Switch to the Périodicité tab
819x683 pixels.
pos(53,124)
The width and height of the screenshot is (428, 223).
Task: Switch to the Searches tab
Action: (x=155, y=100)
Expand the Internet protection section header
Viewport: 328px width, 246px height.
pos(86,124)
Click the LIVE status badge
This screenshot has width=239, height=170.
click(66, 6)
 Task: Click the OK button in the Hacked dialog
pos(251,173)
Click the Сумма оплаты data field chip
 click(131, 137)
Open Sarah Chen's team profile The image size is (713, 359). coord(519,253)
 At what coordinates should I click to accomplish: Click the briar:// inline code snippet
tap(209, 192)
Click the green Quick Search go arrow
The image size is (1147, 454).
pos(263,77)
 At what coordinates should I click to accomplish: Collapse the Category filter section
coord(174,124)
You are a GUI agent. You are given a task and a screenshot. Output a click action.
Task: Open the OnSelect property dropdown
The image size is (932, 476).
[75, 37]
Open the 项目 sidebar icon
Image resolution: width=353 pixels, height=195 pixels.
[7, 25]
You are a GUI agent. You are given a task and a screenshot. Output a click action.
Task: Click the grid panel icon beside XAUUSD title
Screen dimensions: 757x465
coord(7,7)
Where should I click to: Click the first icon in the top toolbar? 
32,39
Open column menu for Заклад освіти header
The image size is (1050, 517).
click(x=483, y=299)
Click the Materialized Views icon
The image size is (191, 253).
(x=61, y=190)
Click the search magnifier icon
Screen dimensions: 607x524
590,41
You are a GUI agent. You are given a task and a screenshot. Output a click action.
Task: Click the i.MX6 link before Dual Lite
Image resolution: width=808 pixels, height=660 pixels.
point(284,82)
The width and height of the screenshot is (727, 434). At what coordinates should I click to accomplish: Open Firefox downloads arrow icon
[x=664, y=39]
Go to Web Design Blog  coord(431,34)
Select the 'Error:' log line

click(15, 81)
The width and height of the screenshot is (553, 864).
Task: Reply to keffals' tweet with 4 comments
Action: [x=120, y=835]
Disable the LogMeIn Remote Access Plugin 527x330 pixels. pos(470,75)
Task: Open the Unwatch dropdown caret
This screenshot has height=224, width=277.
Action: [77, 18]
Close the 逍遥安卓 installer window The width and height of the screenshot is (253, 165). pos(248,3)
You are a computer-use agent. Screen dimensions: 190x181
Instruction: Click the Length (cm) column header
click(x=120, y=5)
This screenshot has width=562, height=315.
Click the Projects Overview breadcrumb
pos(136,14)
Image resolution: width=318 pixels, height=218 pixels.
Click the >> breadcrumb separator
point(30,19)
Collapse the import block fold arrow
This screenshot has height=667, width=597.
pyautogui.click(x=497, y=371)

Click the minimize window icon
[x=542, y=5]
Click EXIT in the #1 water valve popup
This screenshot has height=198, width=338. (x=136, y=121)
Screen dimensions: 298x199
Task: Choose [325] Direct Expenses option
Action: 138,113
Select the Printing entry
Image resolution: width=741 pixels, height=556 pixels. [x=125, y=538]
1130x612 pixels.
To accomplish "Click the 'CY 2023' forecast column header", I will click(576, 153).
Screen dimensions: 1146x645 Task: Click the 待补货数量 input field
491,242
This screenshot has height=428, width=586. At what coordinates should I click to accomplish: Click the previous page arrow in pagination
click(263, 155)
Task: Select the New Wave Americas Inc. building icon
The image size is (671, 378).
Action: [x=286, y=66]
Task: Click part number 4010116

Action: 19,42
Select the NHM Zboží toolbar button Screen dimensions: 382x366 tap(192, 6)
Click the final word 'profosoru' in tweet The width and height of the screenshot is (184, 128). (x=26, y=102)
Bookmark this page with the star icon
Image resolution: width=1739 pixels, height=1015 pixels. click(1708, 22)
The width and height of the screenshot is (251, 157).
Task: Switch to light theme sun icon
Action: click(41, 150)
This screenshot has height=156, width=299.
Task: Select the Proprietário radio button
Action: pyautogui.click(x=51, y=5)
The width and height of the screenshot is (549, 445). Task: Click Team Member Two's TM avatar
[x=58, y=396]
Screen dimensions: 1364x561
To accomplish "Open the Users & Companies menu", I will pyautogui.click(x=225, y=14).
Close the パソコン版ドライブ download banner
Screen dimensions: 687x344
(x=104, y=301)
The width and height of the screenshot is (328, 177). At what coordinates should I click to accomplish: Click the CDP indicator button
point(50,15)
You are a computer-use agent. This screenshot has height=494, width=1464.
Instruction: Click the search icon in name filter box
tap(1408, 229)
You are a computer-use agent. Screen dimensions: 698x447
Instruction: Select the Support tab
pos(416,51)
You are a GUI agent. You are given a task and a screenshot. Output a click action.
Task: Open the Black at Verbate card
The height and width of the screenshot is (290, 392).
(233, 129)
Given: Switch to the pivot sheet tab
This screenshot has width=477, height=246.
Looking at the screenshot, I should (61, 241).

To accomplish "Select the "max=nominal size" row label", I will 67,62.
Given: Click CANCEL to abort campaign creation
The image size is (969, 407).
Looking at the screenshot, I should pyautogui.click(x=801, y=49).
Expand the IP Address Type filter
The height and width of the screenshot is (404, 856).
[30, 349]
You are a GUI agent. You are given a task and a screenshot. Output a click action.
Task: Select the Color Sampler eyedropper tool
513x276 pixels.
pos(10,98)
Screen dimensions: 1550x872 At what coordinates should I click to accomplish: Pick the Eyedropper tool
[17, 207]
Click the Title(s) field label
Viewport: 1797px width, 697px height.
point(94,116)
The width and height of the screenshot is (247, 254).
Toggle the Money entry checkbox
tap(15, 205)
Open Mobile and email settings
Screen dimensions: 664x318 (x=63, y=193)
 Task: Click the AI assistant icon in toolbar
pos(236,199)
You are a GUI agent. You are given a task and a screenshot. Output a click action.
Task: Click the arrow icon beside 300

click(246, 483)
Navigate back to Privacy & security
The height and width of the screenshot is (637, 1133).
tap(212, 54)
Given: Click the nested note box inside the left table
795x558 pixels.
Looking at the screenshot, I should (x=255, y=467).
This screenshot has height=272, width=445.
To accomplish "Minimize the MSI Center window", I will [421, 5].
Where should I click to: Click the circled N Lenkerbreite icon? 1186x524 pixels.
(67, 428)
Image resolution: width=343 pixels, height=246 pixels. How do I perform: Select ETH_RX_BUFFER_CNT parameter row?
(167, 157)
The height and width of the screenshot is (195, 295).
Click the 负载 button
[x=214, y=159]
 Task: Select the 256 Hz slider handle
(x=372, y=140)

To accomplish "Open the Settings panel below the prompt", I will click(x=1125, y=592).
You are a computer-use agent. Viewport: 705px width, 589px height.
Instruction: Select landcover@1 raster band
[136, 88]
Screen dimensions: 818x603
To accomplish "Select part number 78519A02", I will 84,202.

------------------------------------------------------------------------

PROBLEM DESCRIPTION >>
Where the string "dropdown" appears in a line of the listing, copy that line.

RESULT OF THIS EXERCISE >>
Task: Open the OnSelect property dropdown
Task: Open the Unwatch dropdown caret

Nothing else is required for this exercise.